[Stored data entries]
==================================================
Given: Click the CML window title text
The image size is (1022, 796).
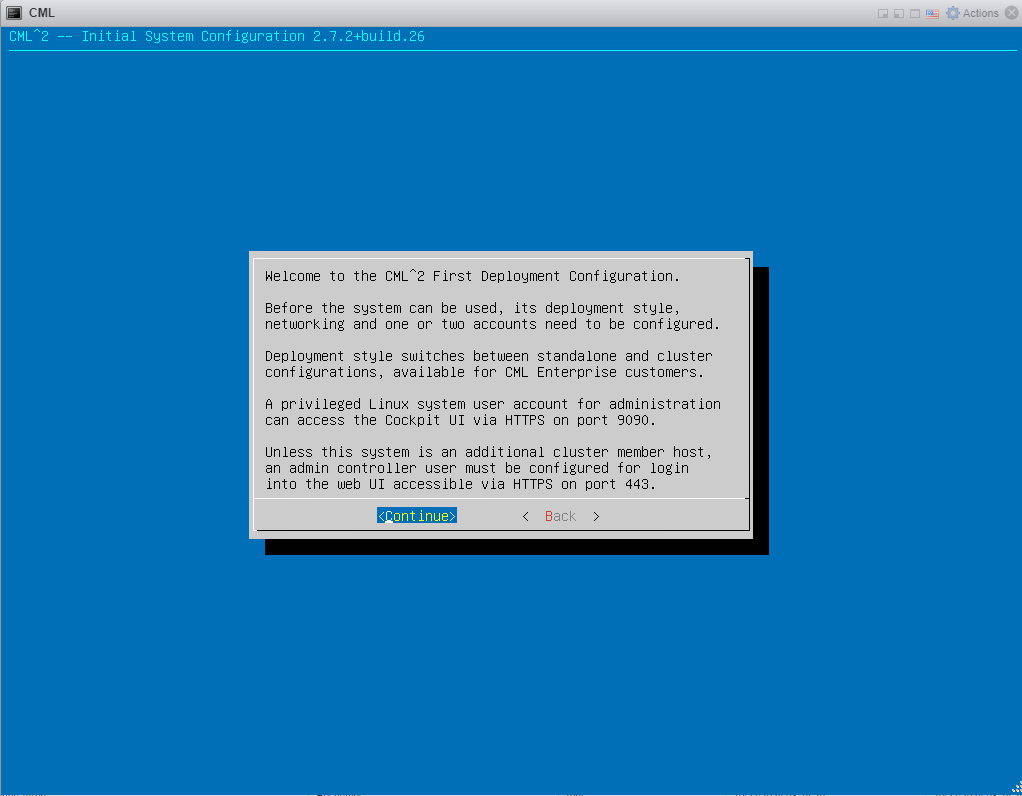Looking at the screenshot, I should (42, 13).
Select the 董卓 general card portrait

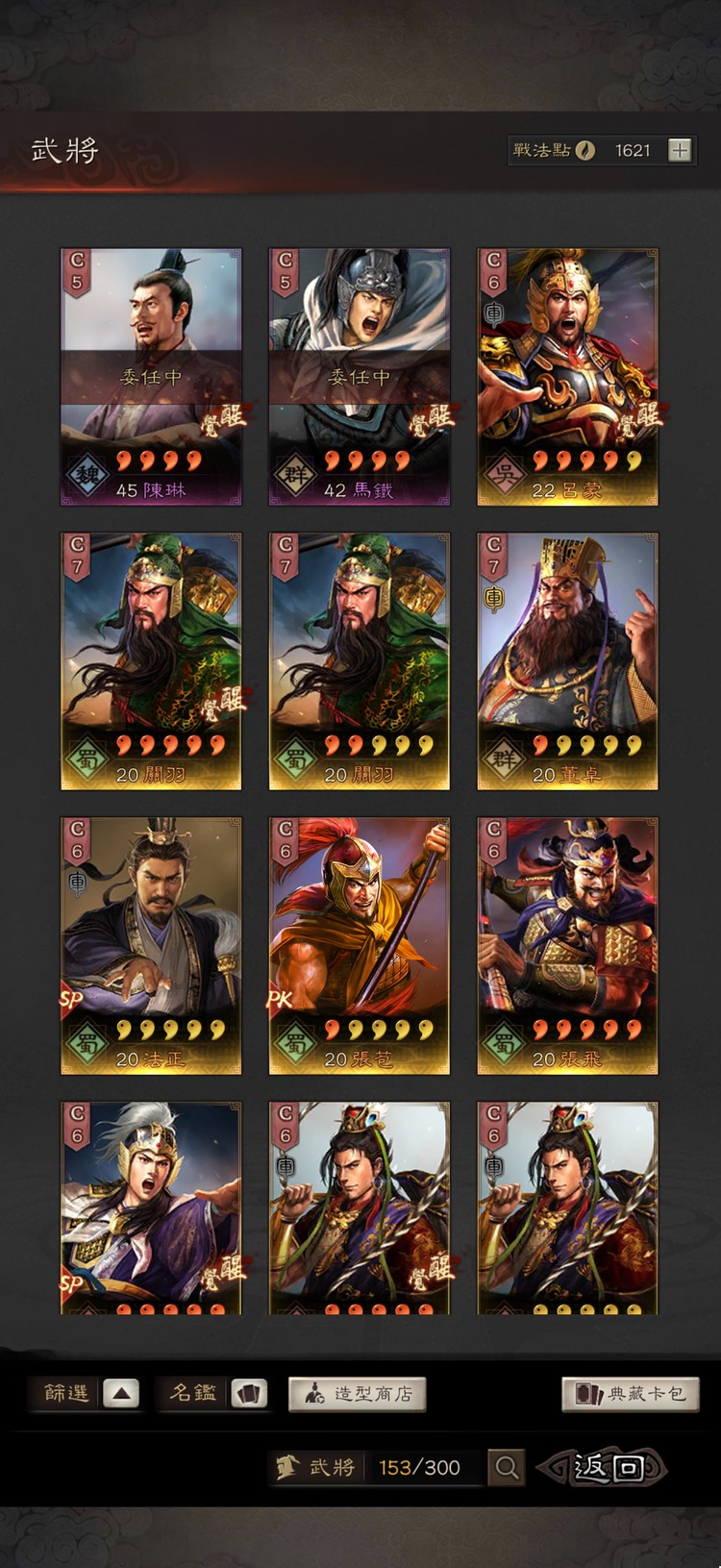pos(567,661)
==================================================
◆ WORK INSTRUCTION ◆
For this exercise, print all of the entries exactly as they appear, but without pictures.

◆ TASK ANSWER ◆
Given: Click the CML window title text
The image size is (1022, 796).
Looking at the screenshot, I should (42, 13).
Select the 董卓 general card portrait

pos(567,661)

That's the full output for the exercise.